WHAT IS REQUIRED:
Starting from the line with "Click the save", transcribe each line to the end of the records below. Copy them exactly and write nothing else.

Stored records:
*-*-*

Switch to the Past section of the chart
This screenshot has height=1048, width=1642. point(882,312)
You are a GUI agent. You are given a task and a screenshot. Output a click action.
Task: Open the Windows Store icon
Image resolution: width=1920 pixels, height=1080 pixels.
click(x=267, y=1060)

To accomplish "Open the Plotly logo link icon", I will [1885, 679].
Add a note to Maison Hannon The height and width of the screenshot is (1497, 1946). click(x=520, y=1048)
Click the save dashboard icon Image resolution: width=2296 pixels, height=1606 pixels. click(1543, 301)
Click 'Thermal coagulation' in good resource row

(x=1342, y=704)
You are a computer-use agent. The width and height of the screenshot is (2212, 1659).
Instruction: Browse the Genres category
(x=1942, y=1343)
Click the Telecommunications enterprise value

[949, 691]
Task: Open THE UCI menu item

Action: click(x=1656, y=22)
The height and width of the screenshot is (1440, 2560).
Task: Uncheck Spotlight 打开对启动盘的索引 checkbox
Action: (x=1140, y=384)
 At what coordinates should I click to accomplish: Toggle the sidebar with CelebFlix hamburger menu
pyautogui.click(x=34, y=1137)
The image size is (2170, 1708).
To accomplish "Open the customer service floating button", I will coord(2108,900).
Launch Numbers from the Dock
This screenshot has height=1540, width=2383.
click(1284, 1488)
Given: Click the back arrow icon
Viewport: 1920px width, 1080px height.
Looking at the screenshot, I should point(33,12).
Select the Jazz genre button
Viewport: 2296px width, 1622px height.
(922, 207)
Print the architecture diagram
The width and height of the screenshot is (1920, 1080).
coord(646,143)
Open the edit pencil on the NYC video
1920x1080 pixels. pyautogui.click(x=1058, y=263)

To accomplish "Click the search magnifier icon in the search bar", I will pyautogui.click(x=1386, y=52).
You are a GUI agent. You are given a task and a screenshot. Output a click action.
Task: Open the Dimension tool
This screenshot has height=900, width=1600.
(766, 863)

*-*-*

ANSWER BOX:
Click the save dashboard icon Image resolution: width=2296 pixels, height=1606 pixels. click(1543, 301)
Click 'Thermal coagulation' in good resource row

(x=1342, y=704)
You are a computer-use agent. The width and height of the screenshot is (2212, 1659).
Instruction: Browse the Genres category
(x=1942, y=1343)
Click the Telecommunications enterprise value

[949, 691]
Task: Open THE UCI menu item

Action: click(x=1656, y=22)
The height and width of the screenshot is (1440, 2560).
Task: Uncheck Spotlight 打开对启动盘的索引 checkbox
Action: (x=1140, y=384)
 At what coordinates should I click to accomplish: Toggle the sidebar with CelebFlix hamburger menu
pyautogui.click(x=34, y=1137)
The image size is (2170, 1708).
To accomplish "Open the customer service floating button", I will coord(2108,900).
Launch Numbers from the Dock
This screenshot has height=1540, width=2383.
click(1284, 1488)
Given: Click the back arrow icon
Viewport: 1920px width, 1080px height.
Looking at the screenshot, I should point(33,12).
Select the Jazz genre button
Viewport: 2296px width, 1622px height.
(922, 207)
Print the architecture diagram
The width and height of the screenshot is (1920, 1080).
coord(646,143)
Open the edit pencil on the NYC video
1920x1080 pixels. pyautogui.click(x=1058, y=263)

To accomplish "Click the search magnifier icon in the search bar", I will pyautogui.click(x=1386, y=52).
You are a GUI agent. You are given a task and a screenshot. Output a click action.
Task: Open the Dimension tool
This screenshot has height=900, width=1600.
(766, 863)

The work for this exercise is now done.